● **PROBLEM TO WORK ON**: The response must consist of the lines below from the one with "أوبن إي تستخدم" through the one with "الرئيسية (478, 61)", exactly as they appear and with both ends kept.

--- GIVEN DATA ---

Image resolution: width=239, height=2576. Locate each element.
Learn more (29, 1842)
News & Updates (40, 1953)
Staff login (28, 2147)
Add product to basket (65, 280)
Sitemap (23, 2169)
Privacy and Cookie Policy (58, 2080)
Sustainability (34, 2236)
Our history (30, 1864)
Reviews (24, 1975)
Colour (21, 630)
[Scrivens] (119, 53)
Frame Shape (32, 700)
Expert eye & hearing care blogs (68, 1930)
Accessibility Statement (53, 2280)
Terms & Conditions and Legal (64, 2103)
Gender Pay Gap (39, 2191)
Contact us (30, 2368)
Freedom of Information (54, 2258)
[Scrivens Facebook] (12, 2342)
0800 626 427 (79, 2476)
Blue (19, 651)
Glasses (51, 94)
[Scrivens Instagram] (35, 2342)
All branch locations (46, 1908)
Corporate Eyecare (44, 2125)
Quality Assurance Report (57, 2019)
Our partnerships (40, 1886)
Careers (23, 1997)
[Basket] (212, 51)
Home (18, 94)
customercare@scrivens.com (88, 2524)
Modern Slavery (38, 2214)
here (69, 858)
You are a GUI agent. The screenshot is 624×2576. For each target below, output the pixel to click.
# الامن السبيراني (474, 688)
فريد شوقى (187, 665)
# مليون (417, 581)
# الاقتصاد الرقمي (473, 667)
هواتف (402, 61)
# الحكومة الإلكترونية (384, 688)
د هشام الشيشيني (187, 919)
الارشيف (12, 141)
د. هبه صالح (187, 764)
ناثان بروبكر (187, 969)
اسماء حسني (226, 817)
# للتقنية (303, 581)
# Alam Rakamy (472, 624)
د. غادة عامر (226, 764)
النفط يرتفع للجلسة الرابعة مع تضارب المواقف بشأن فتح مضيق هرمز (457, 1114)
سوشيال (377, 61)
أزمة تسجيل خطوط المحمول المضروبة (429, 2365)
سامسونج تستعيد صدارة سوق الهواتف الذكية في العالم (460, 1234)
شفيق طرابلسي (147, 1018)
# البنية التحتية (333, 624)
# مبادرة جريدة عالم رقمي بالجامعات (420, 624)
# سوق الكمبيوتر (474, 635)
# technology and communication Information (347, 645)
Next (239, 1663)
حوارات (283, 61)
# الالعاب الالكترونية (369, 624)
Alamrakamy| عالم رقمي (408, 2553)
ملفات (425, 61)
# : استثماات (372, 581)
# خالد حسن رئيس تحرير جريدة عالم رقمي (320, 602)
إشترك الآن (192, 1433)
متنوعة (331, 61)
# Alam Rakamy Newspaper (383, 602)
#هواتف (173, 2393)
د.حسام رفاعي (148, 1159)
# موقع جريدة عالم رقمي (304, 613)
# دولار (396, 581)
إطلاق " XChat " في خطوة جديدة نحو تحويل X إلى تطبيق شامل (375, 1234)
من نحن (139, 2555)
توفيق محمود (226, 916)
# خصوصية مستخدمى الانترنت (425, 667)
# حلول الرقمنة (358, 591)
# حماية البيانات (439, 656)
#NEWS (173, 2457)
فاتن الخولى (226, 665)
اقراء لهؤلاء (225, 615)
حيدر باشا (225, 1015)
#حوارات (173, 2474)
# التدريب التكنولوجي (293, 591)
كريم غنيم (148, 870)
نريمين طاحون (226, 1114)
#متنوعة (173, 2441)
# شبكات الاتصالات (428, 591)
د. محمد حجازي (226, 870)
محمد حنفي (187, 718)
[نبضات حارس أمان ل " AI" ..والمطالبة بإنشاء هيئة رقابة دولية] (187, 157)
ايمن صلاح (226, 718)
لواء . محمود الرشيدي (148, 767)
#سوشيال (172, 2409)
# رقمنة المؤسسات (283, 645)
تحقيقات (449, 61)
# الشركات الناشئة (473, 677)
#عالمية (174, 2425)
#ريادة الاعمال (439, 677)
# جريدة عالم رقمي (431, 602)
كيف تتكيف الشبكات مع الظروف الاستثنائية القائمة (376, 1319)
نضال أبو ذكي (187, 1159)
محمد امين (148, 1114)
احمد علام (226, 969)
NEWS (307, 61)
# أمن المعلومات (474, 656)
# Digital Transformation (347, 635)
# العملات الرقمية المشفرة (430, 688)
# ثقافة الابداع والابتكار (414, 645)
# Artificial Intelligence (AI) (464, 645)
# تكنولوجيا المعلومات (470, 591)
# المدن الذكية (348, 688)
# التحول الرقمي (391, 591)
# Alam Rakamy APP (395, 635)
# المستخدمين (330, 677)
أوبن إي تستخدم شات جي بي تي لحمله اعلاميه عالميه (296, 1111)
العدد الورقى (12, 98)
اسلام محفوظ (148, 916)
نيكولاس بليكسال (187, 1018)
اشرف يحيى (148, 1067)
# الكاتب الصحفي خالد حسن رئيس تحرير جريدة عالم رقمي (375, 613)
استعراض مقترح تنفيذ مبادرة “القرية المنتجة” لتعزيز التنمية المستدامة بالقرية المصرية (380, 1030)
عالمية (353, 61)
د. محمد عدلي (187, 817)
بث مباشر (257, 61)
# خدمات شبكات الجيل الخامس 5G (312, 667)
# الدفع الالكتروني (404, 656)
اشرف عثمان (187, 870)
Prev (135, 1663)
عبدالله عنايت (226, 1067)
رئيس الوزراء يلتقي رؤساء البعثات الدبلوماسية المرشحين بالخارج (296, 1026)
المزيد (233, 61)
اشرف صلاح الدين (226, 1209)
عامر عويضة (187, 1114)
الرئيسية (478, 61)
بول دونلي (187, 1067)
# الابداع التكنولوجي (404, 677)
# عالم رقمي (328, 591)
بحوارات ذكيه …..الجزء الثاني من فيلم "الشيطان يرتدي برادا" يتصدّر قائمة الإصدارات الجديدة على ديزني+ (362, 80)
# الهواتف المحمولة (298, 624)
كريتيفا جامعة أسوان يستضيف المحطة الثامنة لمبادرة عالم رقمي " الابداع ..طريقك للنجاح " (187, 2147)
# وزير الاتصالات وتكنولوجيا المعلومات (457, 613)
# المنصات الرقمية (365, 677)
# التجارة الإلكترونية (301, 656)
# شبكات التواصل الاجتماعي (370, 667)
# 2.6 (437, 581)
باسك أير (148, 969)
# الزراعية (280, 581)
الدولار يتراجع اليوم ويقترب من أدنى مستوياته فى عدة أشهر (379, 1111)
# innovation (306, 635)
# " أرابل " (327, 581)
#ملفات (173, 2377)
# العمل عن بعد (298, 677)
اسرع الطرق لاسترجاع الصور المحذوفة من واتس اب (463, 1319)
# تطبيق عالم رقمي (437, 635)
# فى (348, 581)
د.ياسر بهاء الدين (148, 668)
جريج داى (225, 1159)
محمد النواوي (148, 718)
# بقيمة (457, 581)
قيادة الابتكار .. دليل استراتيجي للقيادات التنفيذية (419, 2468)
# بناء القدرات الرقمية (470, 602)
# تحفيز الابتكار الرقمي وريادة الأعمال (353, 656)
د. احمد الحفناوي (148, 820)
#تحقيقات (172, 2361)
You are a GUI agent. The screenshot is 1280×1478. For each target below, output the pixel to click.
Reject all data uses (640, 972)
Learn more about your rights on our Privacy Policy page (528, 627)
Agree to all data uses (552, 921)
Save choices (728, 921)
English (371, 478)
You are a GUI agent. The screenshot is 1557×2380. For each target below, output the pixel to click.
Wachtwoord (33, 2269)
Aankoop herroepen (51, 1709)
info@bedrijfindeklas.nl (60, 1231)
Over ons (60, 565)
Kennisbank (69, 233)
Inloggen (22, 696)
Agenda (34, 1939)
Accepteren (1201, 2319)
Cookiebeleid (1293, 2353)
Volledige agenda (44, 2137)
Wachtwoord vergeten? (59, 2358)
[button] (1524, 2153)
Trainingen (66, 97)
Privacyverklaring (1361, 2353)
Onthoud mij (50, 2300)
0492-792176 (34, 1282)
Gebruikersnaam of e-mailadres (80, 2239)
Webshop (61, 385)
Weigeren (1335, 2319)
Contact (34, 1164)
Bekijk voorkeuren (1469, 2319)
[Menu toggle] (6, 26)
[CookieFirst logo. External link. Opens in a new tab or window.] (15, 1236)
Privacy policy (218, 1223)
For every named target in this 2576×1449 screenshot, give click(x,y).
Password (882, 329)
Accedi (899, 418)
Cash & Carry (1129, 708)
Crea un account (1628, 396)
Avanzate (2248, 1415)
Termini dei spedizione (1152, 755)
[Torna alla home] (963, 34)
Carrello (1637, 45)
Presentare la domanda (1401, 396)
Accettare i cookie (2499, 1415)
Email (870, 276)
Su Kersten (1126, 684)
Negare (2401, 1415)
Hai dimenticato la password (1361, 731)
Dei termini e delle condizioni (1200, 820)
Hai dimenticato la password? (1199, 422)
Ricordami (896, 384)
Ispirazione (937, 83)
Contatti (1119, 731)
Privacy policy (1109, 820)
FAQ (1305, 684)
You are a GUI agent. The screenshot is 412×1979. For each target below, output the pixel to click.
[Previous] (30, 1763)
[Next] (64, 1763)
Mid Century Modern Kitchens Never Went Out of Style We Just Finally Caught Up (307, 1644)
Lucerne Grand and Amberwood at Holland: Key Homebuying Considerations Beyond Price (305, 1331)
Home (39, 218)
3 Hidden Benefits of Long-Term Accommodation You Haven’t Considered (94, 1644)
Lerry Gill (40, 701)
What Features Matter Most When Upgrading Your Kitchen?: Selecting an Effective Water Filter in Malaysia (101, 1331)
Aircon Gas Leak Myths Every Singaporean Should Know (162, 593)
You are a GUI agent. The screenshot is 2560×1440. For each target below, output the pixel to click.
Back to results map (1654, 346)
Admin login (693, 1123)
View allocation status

---

● **EXERCISE SOLUTION**:
أوبن إي تستخدم شات جي بي تي لحمله اعلاميه عالميه (296, 1111)
العدد الورقى (12, 98)
اسلام محفوظ (148, 916)
نيكولاس بليكسال (187, 1018)
اشرف يحيى (148, 1067)
# الكاتب الصحفي خالد حسن رئيس تحرير جريدة عالم رقمي (375, 613)
استعراض مقترح تنفيذ مبادرة “القرية المنتجة” لتعزيز التنمية المستدامة بالقرية المصرية (380, 1030)
عالمية (353, 61)
د. محمد عدلي (187, 817)
بث مباشر (257, 61)
# خدمات شبكات الجيل الخامس 5G (312, 667)
# الدفع الالكتروني (404, 656)
اشرف عثمان (187, 870)
Prev (135, 1663)
عبدالله عنايت (226, 1067)
رئيس الوزراء يلتقي رؤساء البعثات الدبلوماسية المرشحين بالخارج (296, 1026)
المزيد (233, 61)
اشرف صلاح الدين (226, 1209)
عامر عويضة (187, 1114)
الرئيسية (478, 61)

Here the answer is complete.